Some faculty members are worried students will suffer the consequences of a shortened summer session which will save NIU nearly $400,000.
At Wednesday’s University Council meeting, NIU President John La Tourette said summer classes will begin on June 24 and run for six and a half weeks, instead of the usual eight-week session which would have begun on June 15.
This one-year change will place six days of the session on fiscal year 1993’s budget, cutting back FY 92 budget costs.
“My worst fear is if we started on June 15, we would have a $394,000 problem in the last minute of the fiscal year,” La Tourette said.
University Council Executive Secretary J. Carroll Moody said the six days faculty members do not teach will save NIU a “tremendous amount of money.”
However, in order to teach students the same amount of time, classes that meet four times a week will meet 20 minutes longer this summer.

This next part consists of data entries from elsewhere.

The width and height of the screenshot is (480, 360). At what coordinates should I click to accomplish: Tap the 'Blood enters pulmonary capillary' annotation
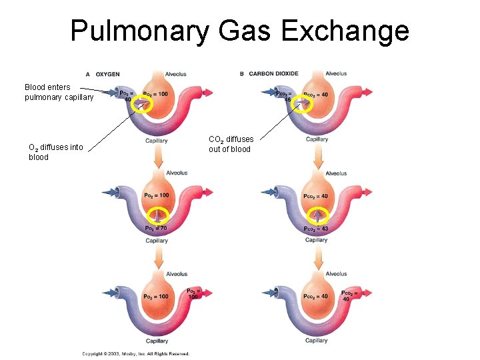pos(59,92)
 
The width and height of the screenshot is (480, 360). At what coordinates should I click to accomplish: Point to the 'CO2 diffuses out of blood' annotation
pos(231,144)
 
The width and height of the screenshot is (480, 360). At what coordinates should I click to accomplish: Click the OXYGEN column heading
pos(107,73)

Physics Department Chairman Richard Preston said he believes the increased class time will put more strain on students. “It’s going to be harder on them,” he said.

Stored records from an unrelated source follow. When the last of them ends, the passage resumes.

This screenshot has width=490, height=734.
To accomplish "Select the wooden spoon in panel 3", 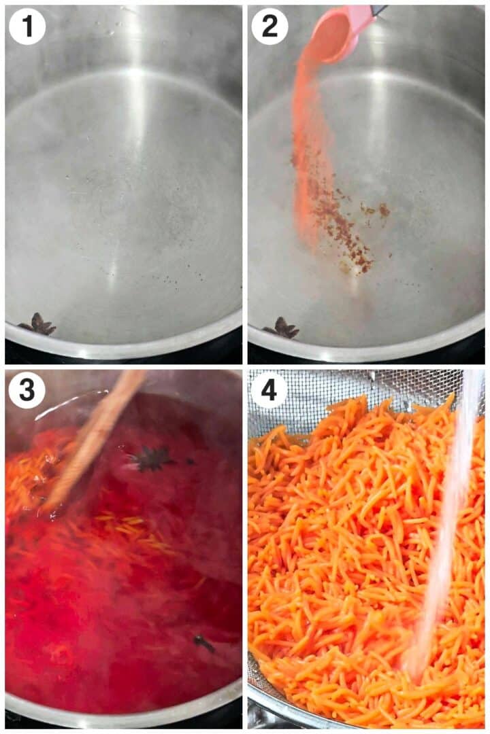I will pyautogui.click(x=95, y=435).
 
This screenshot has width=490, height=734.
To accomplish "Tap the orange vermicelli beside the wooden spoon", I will pyautogui.click(x=27, y=476).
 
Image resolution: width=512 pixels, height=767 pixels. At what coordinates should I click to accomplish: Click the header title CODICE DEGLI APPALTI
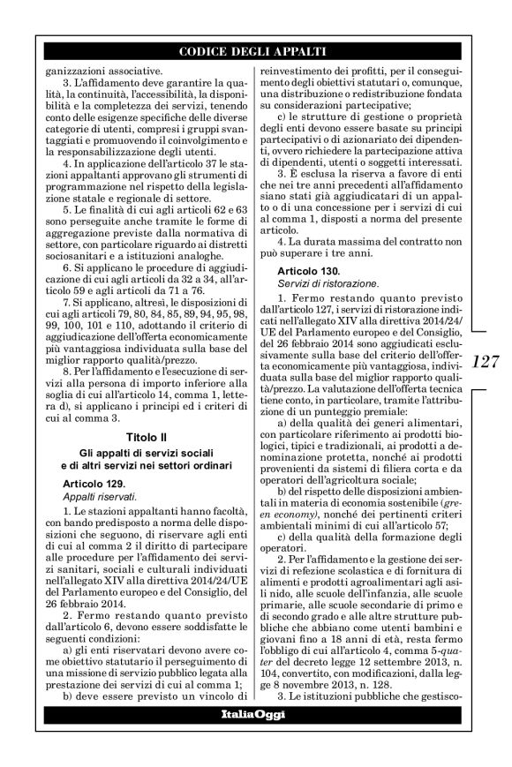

Because the physics department also teaches two four-week summer classes, the crunched class time will make it difficult for students, he said.

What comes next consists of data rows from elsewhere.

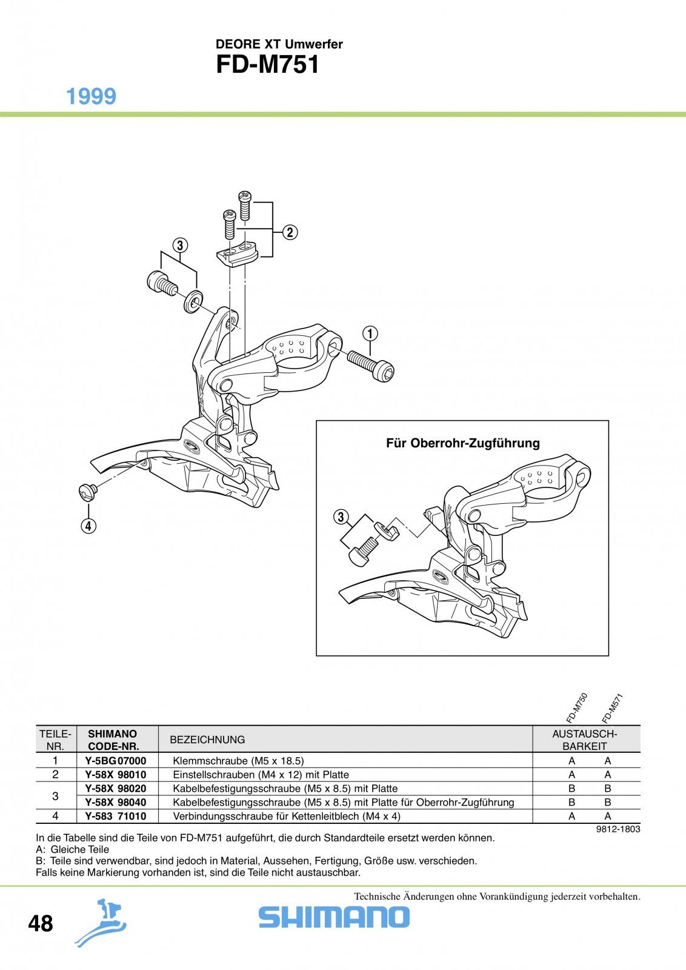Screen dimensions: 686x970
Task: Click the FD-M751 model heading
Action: coord(267,65)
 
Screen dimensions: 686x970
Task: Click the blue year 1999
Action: coord(92,96)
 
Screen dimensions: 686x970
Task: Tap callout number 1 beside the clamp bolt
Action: coord(370,334)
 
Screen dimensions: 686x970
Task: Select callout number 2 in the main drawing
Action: coord(290,233)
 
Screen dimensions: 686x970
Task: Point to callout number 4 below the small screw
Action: coord(88,526)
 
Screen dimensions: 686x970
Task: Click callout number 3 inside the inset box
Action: coord(341,517)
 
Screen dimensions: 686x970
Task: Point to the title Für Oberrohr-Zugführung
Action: coord(462,443)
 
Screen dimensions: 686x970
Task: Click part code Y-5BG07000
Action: coord(116,761)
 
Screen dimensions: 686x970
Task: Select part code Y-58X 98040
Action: coord(116,803)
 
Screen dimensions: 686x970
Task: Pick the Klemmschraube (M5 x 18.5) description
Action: coord(239,761)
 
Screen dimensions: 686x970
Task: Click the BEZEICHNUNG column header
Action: coord(207,740)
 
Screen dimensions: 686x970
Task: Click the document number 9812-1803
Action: coord(618,829)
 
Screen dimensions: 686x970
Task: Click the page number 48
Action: coord(40,923)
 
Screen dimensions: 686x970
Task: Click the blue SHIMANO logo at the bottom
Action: coord(334,917)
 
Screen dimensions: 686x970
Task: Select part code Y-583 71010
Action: coord(116,816)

Faculty members should be allowed to volunteer to teach the regular schedule and receive the same amount of payment, Preston said.
At the UC meeting, La Tourette said some exceptions might be made, but contracts cannot be issued for June 24 if faculty begins teaching on June 15. “We can’t operate that way,” La Tourette said.
“I’m sorry, you could if you wanted to,” Preston said.
La Tourette recommended Preston speak with Legal Counsel George Shur. Shur was unavailable for comment.
“I’m afraid you’ve got the tail wagging the dog here,” Preston said. “When can we see the legal counsel and talk?”
Provost Kendall Baker said he would “be happy to” look at the issues Preston raised, and added that some exceptions might be made.
Computer Science Department Chairman Rodney Angotti said he applauds the decision La Tourette made, but his program will be affected negatively because of the new plan and recent budget cuts.
Computer science classes will suffer “tremendous” instructional problems, he said, adding that science and technology courses will have the most problems.
“Students will be forced to understand more things at one time,” he said. “They won’t get the chance to go out and do things (between class meetings),” he said.
The computer science department has a limited admission program and students depend on the summer classes to get the classes they need, Angotti said.
“Any change in summer school causes major problems,” he said. “We’ve got to sit down at our department and try to figure out what we’re going to do about this.”